Favorite machine learning papers (resnets)
[stat_ml
]
I’ve been reading recently about debugging methods, starting with this post by Julia Evans. All the links I followed from that point have something in common: the scientific method. Evans quotes @act_gardner’s summary:
What’s happening? What do you expect to happen? … [G]uess at what could be breaking and come up with experiments.
This principle applies generally, not just in finding software bugs. Here, I want to discuss a machine learning paper I really admire, the He et al 2015 resnet paper, which uses the same scientific method to rapidly improve performance in deep learning. With a simple and clever technique, derived from detailed knowledge of the state of the art followed by careful experimentation, they won first place in multiple image processing competitions in 2015.
What’s happening?
Performance degrades when you add layers to a neural net.
N.B. If you don’t know what a neural net is, you can think of it as a sequence of mathematical transformations that are automatically adjusted or optimized to achieve a particular goal. Adding a layer means adding another transformation to the sequence. Deep learning means machine learning with neural nets with many layers.

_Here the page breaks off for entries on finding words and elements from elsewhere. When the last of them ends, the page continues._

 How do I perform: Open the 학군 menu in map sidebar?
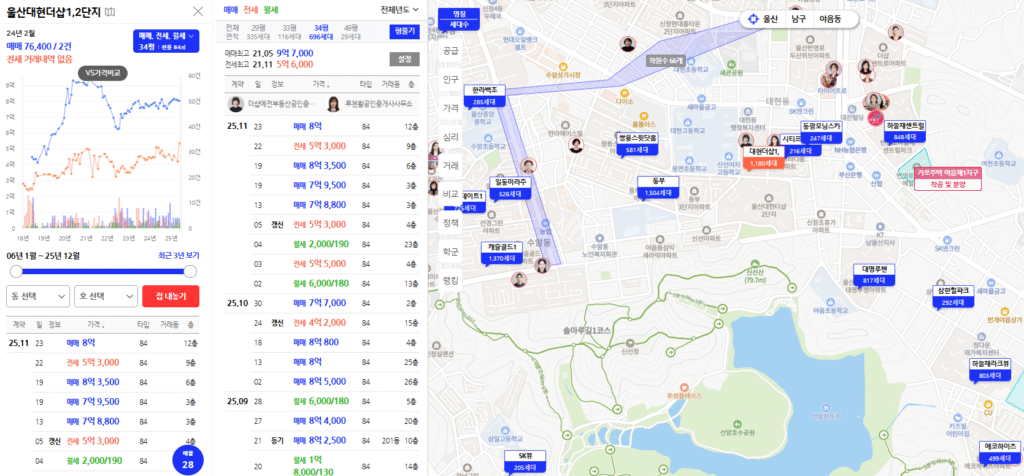coord(450,252)
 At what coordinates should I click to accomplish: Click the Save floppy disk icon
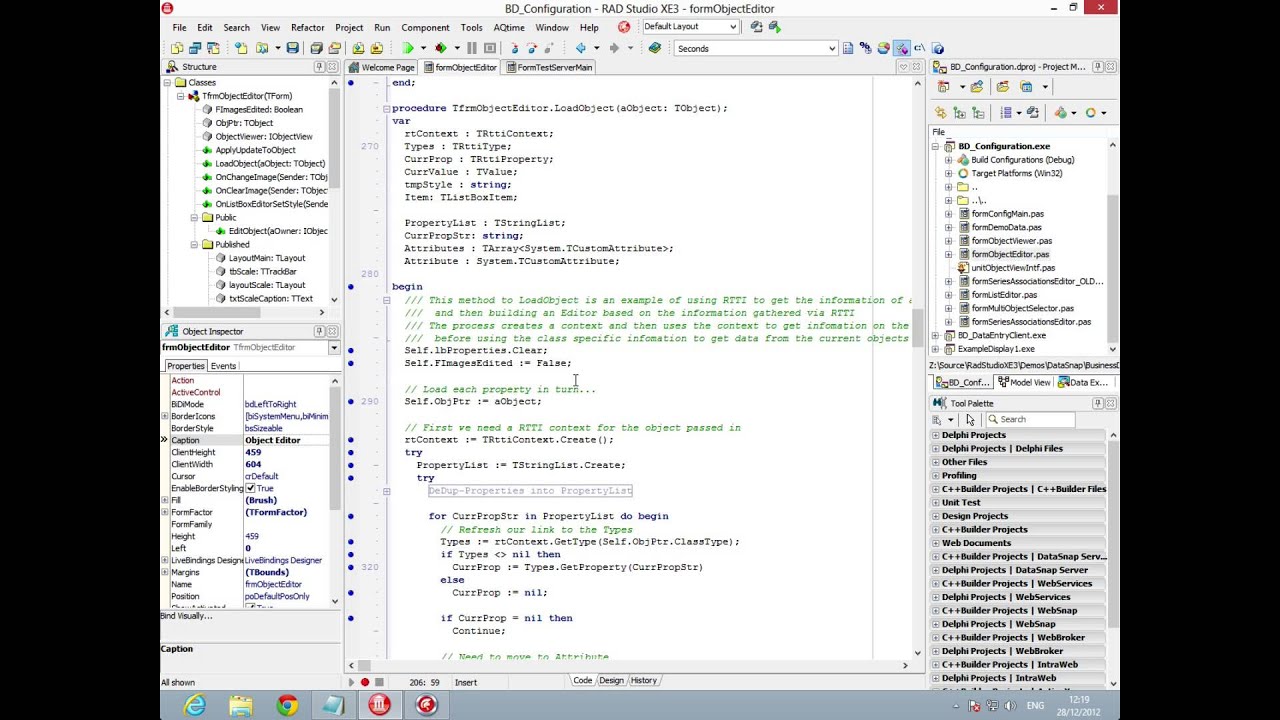pyautogui.click(x=292, y=48)
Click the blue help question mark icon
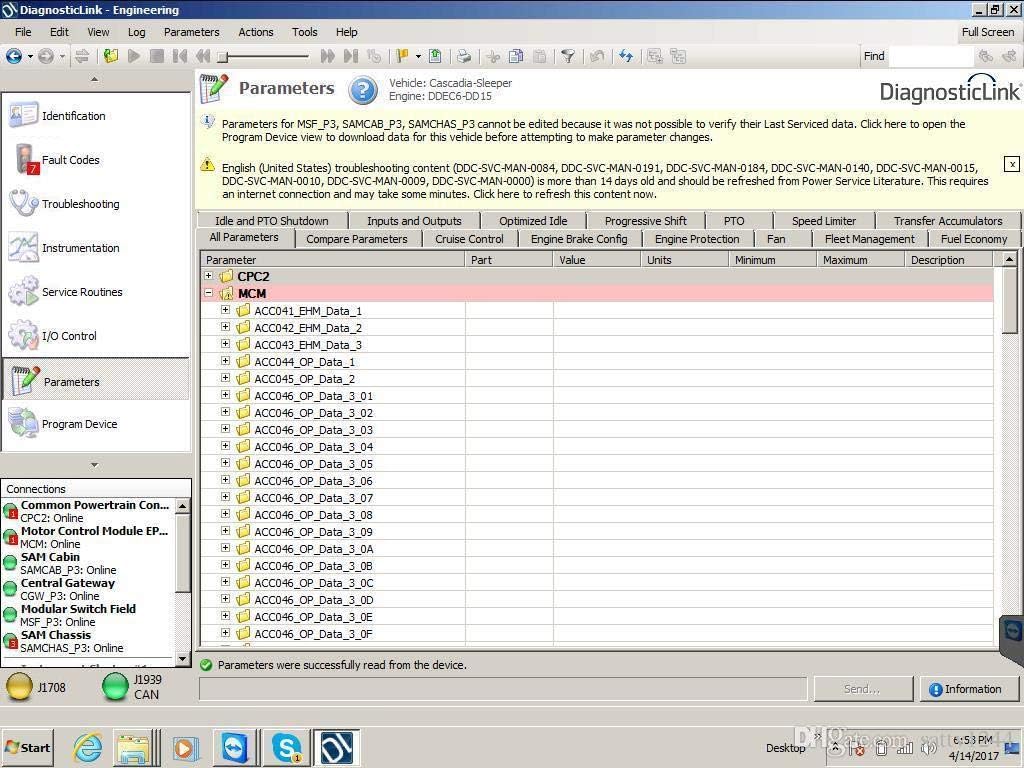 tap(362, 91)
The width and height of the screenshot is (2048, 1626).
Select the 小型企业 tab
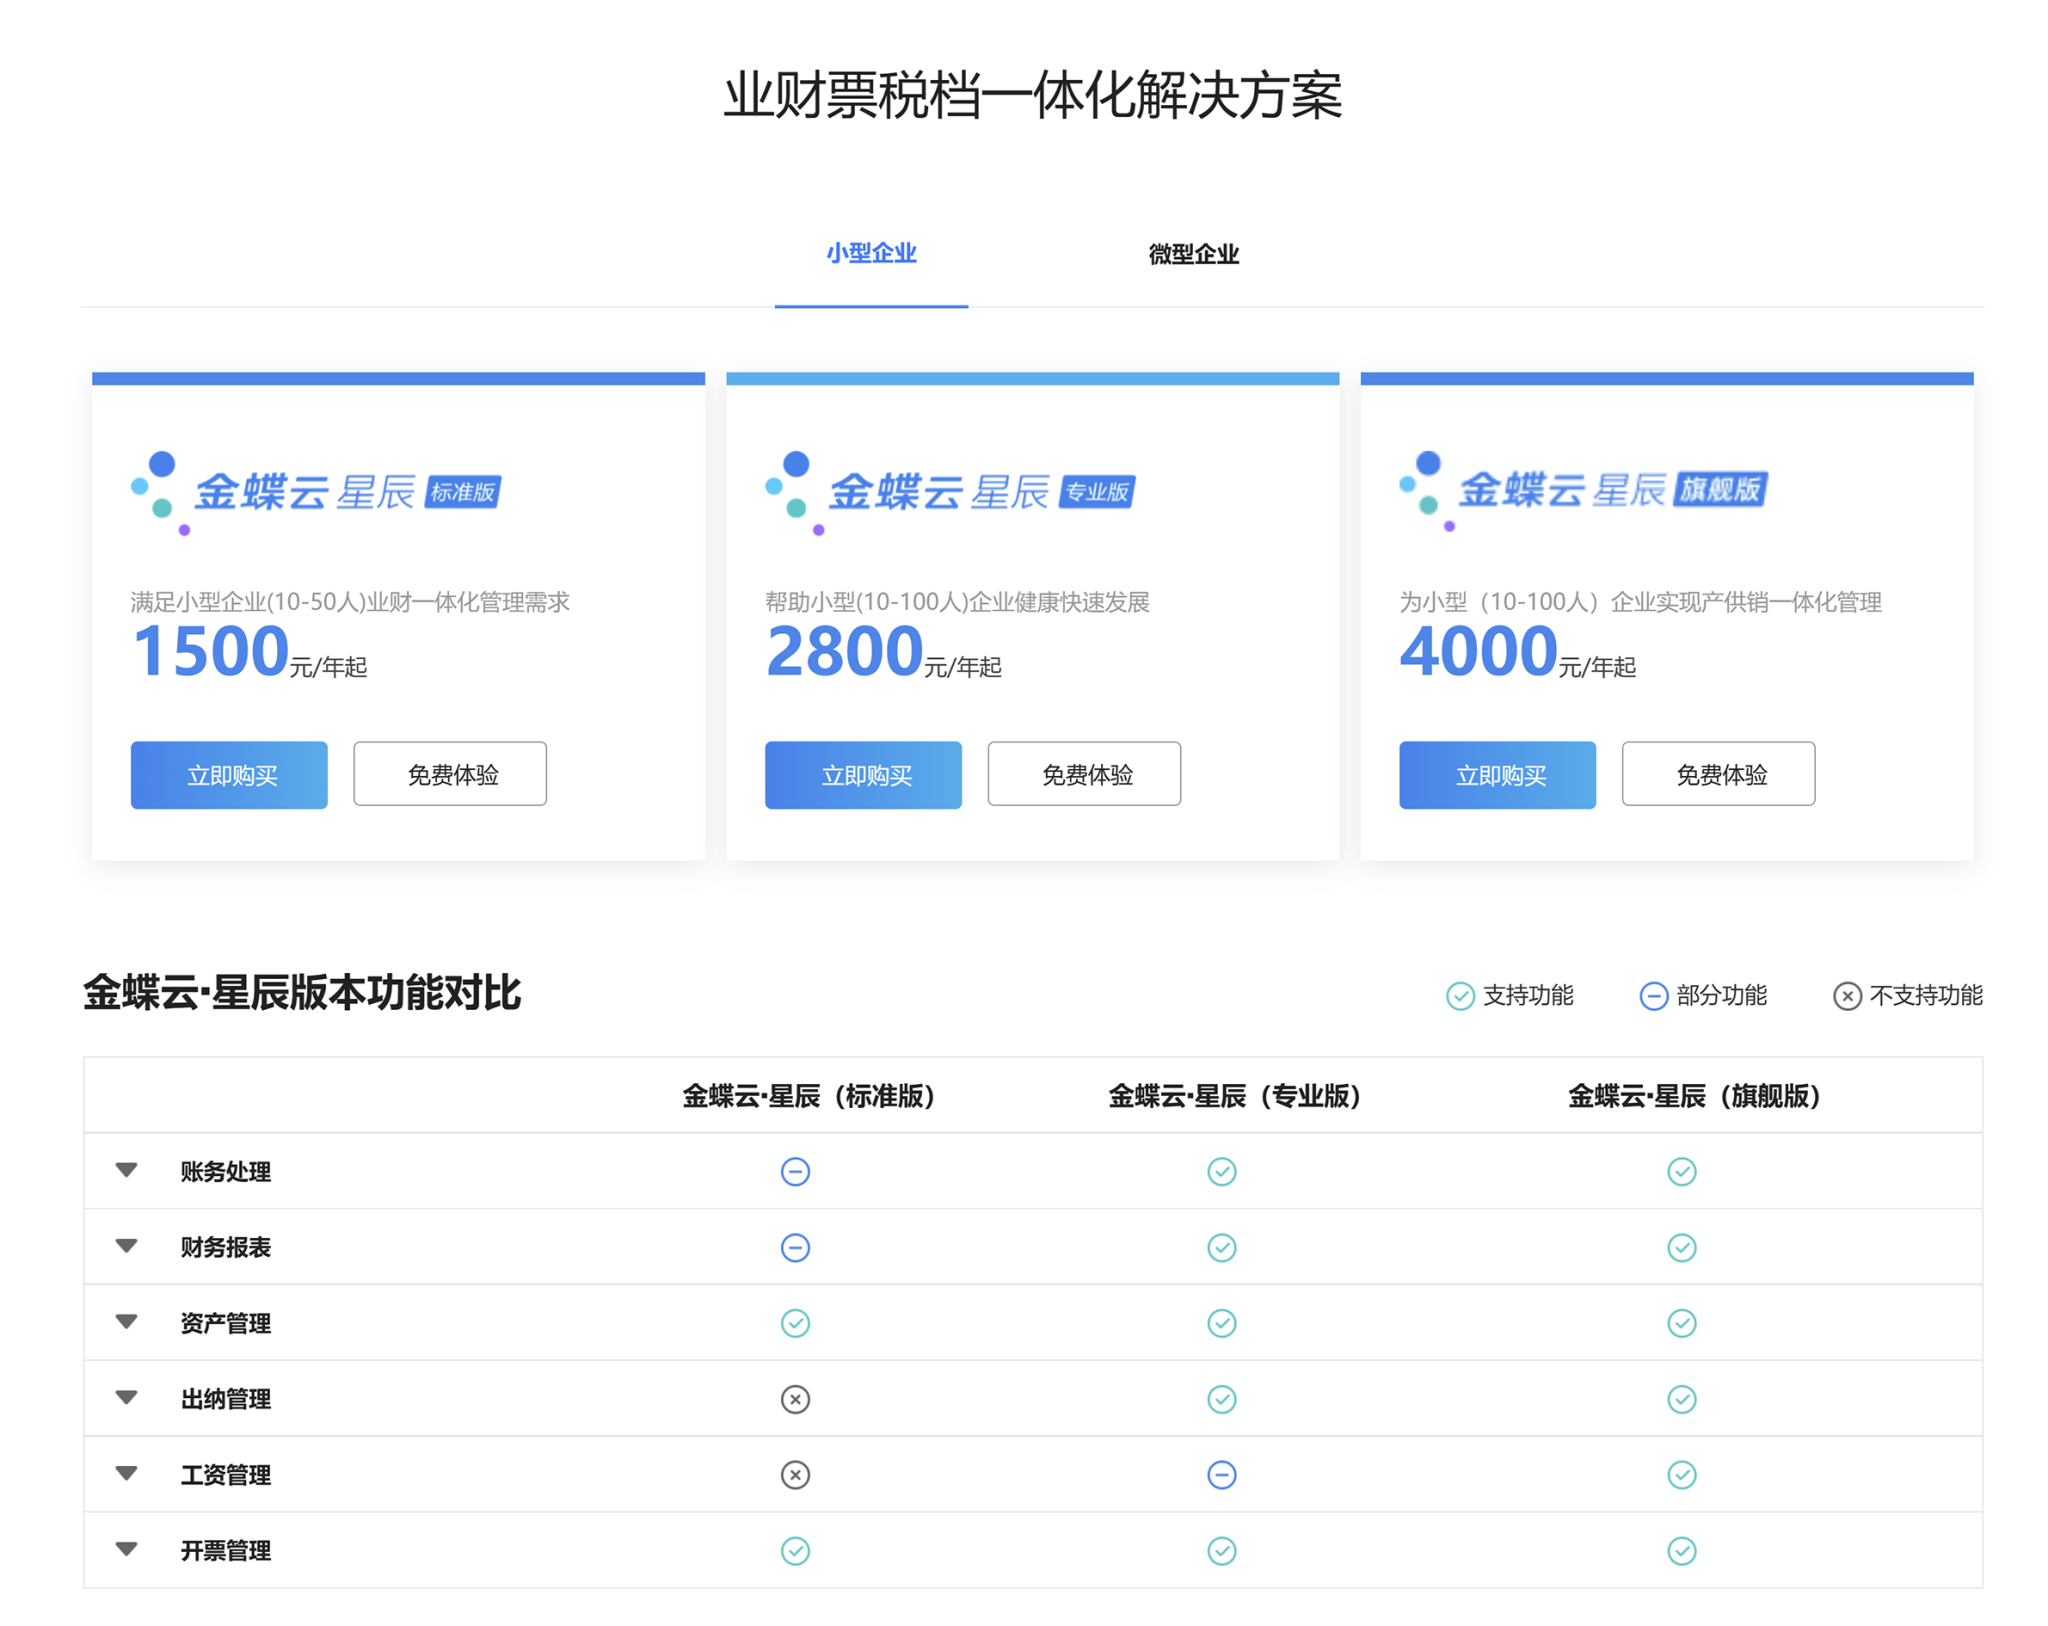click(x=871, y=254)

What do you expect to happen?
Deep learning should be great! The deeper, the better! If the extra layers aren’t helping, then they should be able to at least preserve the already-good output from a shallower model. (Let’s call this The Big Bad Assumption.)
Guess at what could be breaking and come up with experiments.
He et al name three possibilities:
- they could be overfitting
- they might suffer from an optimization problem called vanishing gradients.
- they might be unable to preserve high-quality output from middle layers. (This is a failure of the Big Bad Assumption.)
Through experimentation in previous papers – some with He as a first author – the first two problems are ruled out. For example, the overfitting explanation implies low training error as well as test error, but training error actually also increased with depth. This leaves the third explanation: the Big Bad Assumption has failed.
He et al tested for the failure of the Big Bad Assumption by modifying their neural networks. They made a new structure, the resnet, that has an easier time leaving good output alone when necessary. Then, they fit it to data and found that indeed, it was leaving good output alone (or making only minor modifications).
Replace $H(x)$ with $H(x) + x$. If $H(x)$ can learn to be $0$, then $H(x) + x$ can learn to be $x$, leaving good output unmolested.
Now check: is $H(x)$ actually close to $0$ in fitted resnets?
This final experiment succeeded and paved the way for He et al to fit extremely deep neural networks with unprecedented performance.